Une vision erronée et stigmatisante du métier

Depuis quelques semaines s’est développée une vision erronée et stigmatisante du métier de l’éleveur de bovins allaitants naisseur qui viendrait justifier que l’élevage français serve de variable d’ajustement et de source de financement des autres dispositifs de la PAC.
  • Stigmatisante parce que, alors que notre pays avait jusque-là porté une vision équilibrée du modèle agricole français qui revendiquait la fierté d’exporter, il le reproche soudainement à cette profession qui exporte ses « broutards », notamment vers l’Italie. Mais demande-t-on aux céréaliers d’arrêter d’exporter quand les prix mondiaux du blé sont mauvais pour faire de la farine en France ? Stigmatisante aussi parce qu’elle est uniquement présentée sous l’angle de la question du transport des animaux vers l’étranger et passe sous silence le fait que c’est ce modèle d’élevage herbager naisseur qui est sans doute le plus performant sur le plan du bien-être animal. Et qui produit de magnifiques paysages, préserve les haies et la biodiversité via le pâturage.
  • Erronée parce qu’elle véhicule l’idée que les éleveurs français produiraient trop de veaux pour un marché notamment italien en baisse, alors même qu’il est en croissance et en forte demande des animaux français en raison de leur excellente génétique et de la durabilité de notre modèle d’élevage. En posant la question de la dépendance dans un seul sens, on s’interdit d’autres questions prioritaires sur la structuration de la filière qui pourrait faire de la dépendance des Italiens aux broutards français (qui représentent plus de 80% des animaux qu’ils achètent) une force.

Ce travail de la filière doit bien entendu également investir sur le développement d’autres marchés à l’export mais l’on ne comprend pas en quoi la baisse de la production de broutards va diminuer la dépendance au marché italien… ni en quoi elle permettra aux engraisseurs français, entièrement dépendants des élevages naisseurs, de mieux vivre ! En effet, quelle logique économique y aurait-il à se priver du marché export et à amener, par la PAC, toujours plus d’engraissement de « Jeunes Bovins » sur nos territoires, quand les éleveurs dits « engraisseurs » ne parviennent pas, aujourd’hui, à trouver de débouchés rémunérateurs pour leurs animaux déjà produits en France ?

Tout ceci ne serait pas si grave si les éleveurs de bovins de race à viande, comme beaucoup d’autres activités agricoles, n’étaient pas dans une situation extrêmement fragile et dépendante des aides PAC : leur revenu annuel moyen en 2020 était de 8 000 euros, soit l’équivalent de la moyenne par exploitation de l’Aide couplée aux Bovins Allaitants la même année (8 500 euros). Réduire ces aides, c’est donc prendre la décision volontaire et assumée de faire mettre la clef sous la porte à bon nombre d’élevages.

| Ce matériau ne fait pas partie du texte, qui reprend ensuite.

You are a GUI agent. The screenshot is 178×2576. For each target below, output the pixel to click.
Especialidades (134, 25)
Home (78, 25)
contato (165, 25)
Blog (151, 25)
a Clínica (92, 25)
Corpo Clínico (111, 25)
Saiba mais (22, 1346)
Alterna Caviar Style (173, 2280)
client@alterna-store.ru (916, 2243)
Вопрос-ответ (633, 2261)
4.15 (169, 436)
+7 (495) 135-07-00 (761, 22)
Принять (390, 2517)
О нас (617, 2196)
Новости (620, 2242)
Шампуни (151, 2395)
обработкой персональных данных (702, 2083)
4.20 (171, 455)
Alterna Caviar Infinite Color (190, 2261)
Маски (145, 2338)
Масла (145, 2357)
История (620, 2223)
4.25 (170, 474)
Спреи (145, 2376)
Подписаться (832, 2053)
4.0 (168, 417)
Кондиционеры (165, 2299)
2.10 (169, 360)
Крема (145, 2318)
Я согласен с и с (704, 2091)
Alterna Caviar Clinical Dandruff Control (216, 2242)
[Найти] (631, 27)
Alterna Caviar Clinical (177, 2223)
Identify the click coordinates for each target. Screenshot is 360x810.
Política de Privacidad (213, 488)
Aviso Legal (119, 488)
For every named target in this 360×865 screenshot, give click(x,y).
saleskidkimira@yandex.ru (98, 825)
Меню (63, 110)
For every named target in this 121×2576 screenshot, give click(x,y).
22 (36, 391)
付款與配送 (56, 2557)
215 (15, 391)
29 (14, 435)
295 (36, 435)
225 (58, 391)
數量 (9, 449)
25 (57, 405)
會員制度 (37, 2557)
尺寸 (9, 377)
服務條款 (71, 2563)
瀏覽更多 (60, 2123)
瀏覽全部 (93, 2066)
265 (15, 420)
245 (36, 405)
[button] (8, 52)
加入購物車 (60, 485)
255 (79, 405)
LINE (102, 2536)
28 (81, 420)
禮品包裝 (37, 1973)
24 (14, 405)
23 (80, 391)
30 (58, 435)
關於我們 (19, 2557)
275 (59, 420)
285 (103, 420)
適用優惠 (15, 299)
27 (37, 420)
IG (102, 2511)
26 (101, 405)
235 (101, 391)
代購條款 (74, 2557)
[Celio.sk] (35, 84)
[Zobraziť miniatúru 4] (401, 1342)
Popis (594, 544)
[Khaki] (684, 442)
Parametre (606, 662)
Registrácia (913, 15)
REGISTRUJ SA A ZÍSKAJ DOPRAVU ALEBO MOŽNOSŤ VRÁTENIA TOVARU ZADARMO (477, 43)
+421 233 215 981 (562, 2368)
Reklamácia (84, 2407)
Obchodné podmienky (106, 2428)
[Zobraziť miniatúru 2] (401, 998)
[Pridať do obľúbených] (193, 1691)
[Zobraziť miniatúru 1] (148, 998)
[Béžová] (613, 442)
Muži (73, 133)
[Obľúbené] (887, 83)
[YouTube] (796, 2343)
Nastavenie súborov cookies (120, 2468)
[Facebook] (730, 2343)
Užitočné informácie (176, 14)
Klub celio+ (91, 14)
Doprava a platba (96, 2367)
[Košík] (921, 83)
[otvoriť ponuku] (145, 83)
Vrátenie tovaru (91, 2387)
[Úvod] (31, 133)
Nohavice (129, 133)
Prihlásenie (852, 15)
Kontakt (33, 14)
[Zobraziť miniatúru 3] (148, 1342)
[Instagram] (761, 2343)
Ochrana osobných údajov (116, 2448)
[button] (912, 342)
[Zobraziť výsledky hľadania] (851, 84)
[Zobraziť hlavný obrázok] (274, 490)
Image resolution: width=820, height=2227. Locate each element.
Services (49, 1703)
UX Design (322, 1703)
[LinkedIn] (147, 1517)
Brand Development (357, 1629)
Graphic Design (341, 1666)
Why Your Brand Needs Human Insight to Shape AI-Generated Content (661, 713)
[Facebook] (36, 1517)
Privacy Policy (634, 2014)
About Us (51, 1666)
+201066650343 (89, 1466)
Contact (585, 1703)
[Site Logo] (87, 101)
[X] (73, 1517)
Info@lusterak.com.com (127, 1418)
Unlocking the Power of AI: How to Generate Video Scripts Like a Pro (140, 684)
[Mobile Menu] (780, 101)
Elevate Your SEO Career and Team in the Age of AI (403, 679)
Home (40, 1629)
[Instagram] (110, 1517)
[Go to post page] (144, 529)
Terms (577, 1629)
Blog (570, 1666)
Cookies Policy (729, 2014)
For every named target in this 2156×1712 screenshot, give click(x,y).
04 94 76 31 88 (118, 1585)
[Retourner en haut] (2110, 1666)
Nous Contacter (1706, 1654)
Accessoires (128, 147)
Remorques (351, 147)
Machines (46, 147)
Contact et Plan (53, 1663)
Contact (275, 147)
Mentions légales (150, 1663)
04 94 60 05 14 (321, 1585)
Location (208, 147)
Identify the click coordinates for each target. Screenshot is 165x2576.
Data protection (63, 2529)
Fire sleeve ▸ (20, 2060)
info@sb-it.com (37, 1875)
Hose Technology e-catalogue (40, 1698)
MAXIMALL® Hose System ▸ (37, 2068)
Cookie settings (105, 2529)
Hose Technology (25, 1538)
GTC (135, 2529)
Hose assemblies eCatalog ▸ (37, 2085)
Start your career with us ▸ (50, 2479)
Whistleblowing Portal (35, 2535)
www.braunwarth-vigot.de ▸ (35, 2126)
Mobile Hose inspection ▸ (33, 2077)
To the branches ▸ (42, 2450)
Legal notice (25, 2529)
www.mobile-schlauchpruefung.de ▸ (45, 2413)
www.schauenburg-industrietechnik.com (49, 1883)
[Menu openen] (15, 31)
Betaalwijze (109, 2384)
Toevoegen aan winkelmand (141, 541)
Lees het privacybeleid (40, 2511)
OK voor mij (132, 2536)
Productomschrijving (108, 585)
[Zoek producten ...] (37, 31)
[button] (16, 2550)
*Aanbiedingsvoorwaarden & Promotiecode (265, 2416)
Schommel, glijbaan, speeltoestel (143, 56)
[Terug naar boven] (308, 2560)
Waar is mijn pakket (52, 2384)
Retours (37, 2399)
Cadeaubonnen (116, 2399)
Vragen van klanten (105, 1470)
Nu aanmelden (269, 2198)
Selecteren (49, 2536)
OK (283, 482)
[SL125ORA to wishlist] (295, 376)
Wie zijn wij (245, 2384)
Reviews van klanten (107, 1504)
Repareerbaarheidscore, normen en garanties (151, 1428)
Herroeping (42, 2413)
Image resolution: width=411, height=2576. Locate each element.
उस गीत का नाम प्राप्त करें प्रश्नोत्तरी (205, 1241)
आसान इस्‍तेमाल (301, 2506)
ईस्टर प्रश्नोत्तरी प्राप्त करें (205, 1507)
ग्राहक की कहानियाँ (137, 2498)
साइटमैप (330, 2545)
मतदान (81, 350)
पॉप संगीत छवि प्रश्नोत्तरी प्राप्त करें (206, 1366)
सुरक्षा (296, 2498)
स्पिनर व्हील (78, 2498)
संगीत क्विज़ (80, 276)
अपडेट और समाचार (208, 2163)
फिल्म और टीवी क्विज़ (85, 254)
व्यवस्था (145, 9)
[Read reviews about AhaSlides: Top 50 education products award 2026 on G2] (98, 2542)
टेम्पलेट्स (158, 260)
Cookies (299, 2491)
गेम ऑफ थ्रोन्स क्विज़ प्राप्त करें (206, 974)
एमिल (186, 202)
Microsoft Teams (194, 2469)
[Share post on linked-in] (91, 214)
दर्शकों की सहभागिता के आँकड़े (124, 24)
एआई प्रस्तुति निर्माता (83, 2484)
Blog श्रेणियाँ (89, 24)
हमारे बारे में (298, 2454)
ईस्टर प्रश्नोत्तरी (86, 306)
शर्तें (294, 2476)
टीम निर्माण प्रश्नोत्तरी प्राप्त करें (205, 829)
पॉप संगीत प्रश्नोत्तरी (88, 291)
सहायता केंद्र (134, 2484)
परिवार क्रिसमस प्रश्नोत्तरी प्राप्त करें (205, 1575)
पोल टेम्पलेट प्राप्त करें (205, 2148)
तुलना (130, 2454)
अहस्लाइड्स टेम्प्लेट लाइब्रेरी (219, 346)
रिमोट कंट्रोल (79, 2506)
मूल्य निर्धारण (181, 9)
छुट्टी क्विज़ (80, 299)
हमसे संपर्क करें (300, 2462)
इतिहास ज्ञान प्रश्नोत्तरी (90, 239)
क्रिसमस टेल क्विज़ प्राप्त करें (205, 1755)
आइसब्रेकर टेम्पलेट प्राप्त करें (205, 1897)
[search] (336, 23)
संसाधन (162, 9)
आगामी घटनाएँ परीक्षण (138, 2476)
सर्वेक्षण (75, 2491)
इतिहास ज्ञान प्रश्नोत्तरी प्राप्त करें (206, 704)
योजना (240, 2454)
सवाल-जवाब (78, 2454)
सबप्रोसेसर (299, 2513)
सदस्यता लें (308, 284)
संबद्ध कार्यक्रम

Il serait faux de dire que tous les naisseurs d’aujourd’hui deviendront demain naisseurs-engraisseurs. La bascule vers l’engraissement ne va pas de soi et signifiera nécessairement une forte réduction du nombre d’éleveurs car les débouchés sont faibles (ce sont par exemple 800 000 animaux qui sont exportés chaque année vers l’Italie), l’engraissement nécessite d’autres infrastructures et dans de nombreuses régions l’achat de protéines végétales, requiert une solidité financière bien plus élevée en termes de trésorerie puisque les animaux sont vendus plus tard et qu’ils coûtent sur toute la période d’engraissement. Et les naisseurs-engraisseurs d’aujourd’hui pourraient être également pénalisés par l’aide couplée à l’UGB telle qu’elle est aujourd’hui imaginée dans le futur Plan National Stratégique de la PAC.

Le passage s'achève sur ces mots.